The nursery adjoined the hierarch's private chamber, and for security purposes the rooms were a single sealable unit, impenetrable to most violent attempts at entry (save massively powerful particle beams shot down from space). Because the two rooms were assumed to be externally secure, the internal security between the rooms was light. A gorgeously carved but single-bolted door was the nursery's only security from the hierarch's chamber. Jared shot the lock and entered the room as Pauling and Sagan covered him.
Something hurtled toward Jared as he checked his corners; he ducked and rolled, and looked up to find an Eneshan attempting to bring an improvised club crashing down on his head. Jared blocked the hit with his arm and kicked upward, connecting with the Eneshan between its forward lower limbs. The Eneshan roared as the kick cracked its carapace. In his peripheral vision Jared registered a second Eneshan in the room, huddled in the corner and holding something that was screaming.
The first Eneshan lunged again, bellowing, and then stopped bellowing but kept lunging, collapsing in a pile on top of Jared. After the Eneshan lay on top of him Jared realized that somewhere in there he'd heard a burst of gunfire. He looked around the body of the Eneshan and saw Sarah Pauling behind it, reaching over to grab the Eneshan's mantle, to pull the corpse off Jared.
::You could have tried killing it when it wasn't moving toward me,:: Jared said.
"Complain again and I'll leave you underneath the damn thing,:: Pauling said. ::Also, if you wouldn't mind pushing, we'll get it off you quicker.:: Pauling pulled and Jared pushed, and the Eneshan rolled to the side. Jared crawled out and got a good look at his attacker.

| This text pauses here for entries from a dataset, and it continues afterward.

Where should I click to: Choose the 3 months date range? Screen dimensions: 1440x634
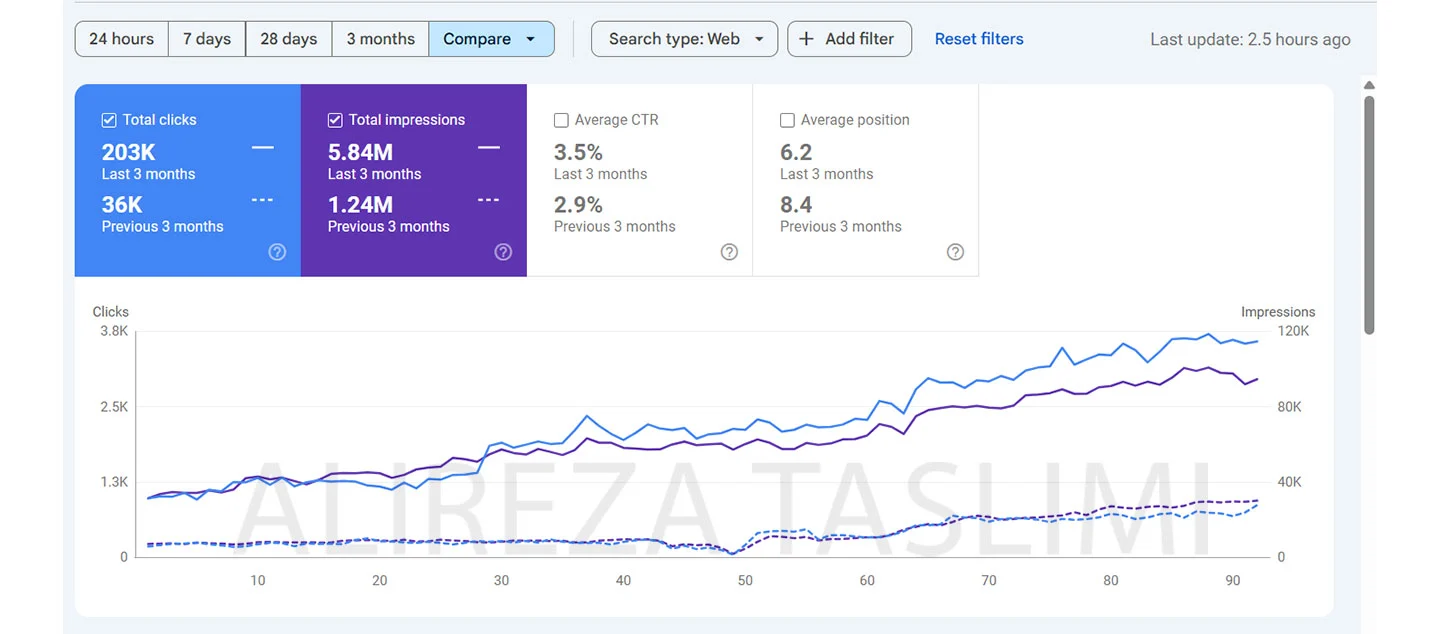click(380, 39)
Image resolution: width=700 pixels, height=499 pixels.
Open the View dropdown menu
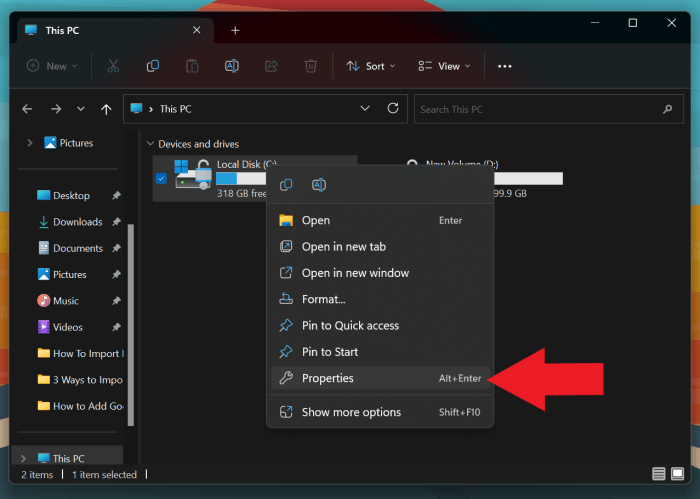(x=444, y=66)
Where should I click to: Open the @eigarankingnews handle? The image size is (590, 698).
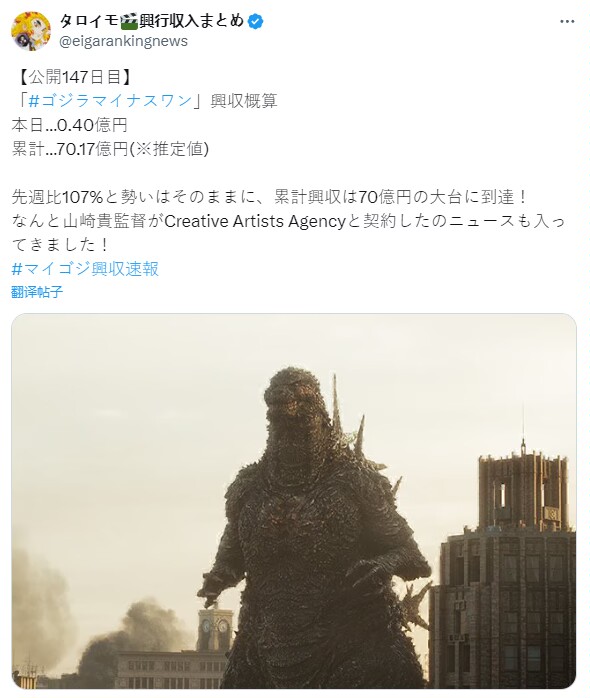click(123, 41)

::Is it him?:: Pauling asked.
::I can't tell,:: Jared said. "They kind of all look alike.::
"Move,:: Pauling said, and came in close to get a look at the Eneshan. She accessed her mission briefing. ::It's him,:: she said. ::It's the father. It's the hierarch's consort.::
Jared nodded. Jahn Hio, the hierarch's consort, chosen for political reasons to sire the heir. The matriarchal traditions of the Eneshan royalty dictated that the father of the heir was directly responsible for the heir's pre-metamorphic care. Tradition also dictated the father would stay awake at the side of the heir after her consecration ceremony for three Eneshan days, to symbolize the acceptance of his paternal duties. This—among other reasons related to the consecration ceremony—was why the kidnapping was planned when it was. Jahn Hio's assassination was a secondary but critical part of the mission.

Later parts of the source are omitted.